Everything in the data below is left aside except the lines from the one containing "Task: Open the" through the one containing "Viewport: 549px width, 980px height."; repeat those exactly.

EXCERPTED RECORDS:
<<<<

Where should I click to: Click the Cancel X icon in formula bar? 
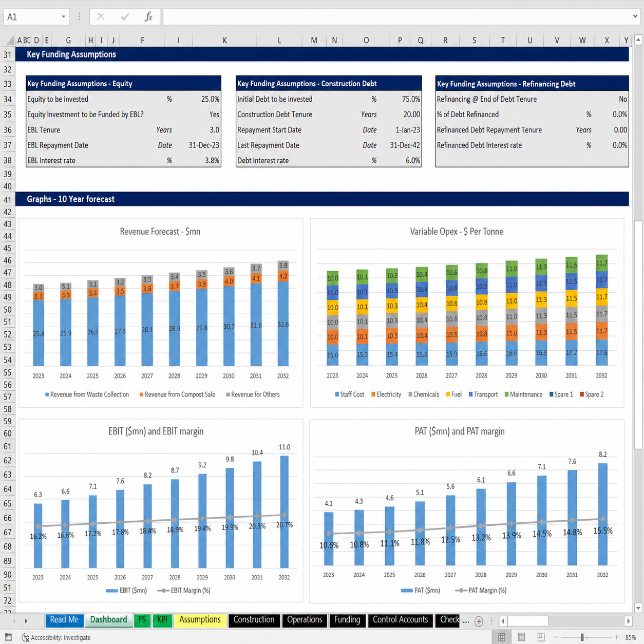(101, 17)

>>>>
<<<<

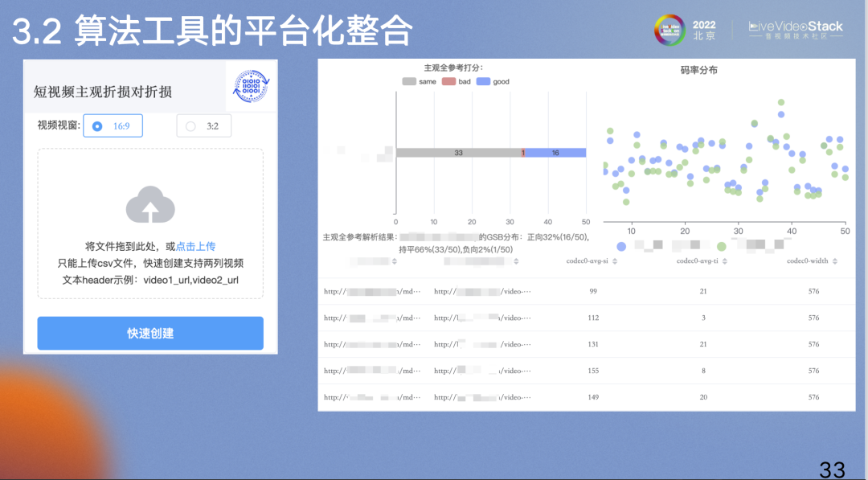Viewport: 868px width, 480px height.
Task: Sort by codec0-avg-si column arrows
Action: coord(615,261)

>>>>
<<<<

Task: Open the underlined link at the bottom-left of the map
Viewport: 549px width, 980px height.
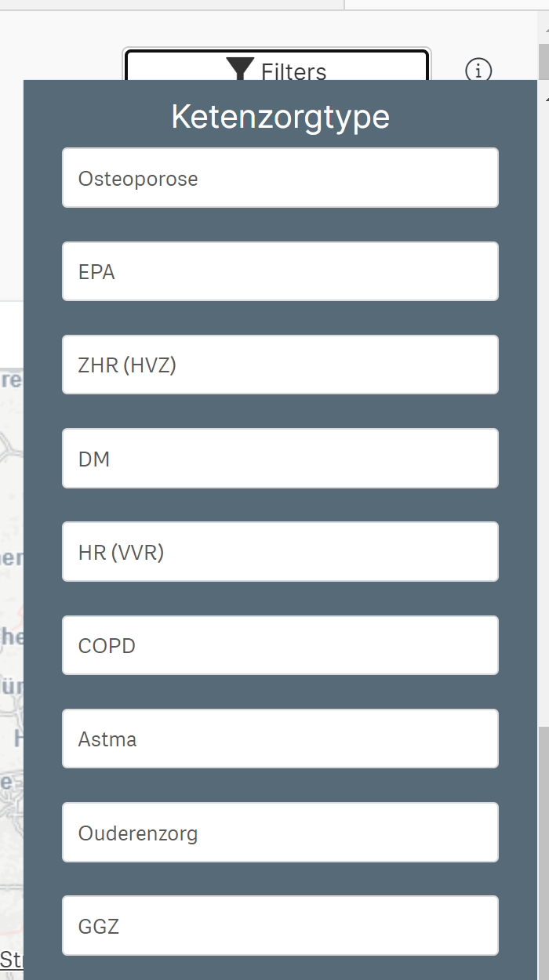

>>>>

REPLY TO THE EXERCISE:
Task: Open the underlined link at the bottom-left of the map
Viewport: 549px width, 980px height.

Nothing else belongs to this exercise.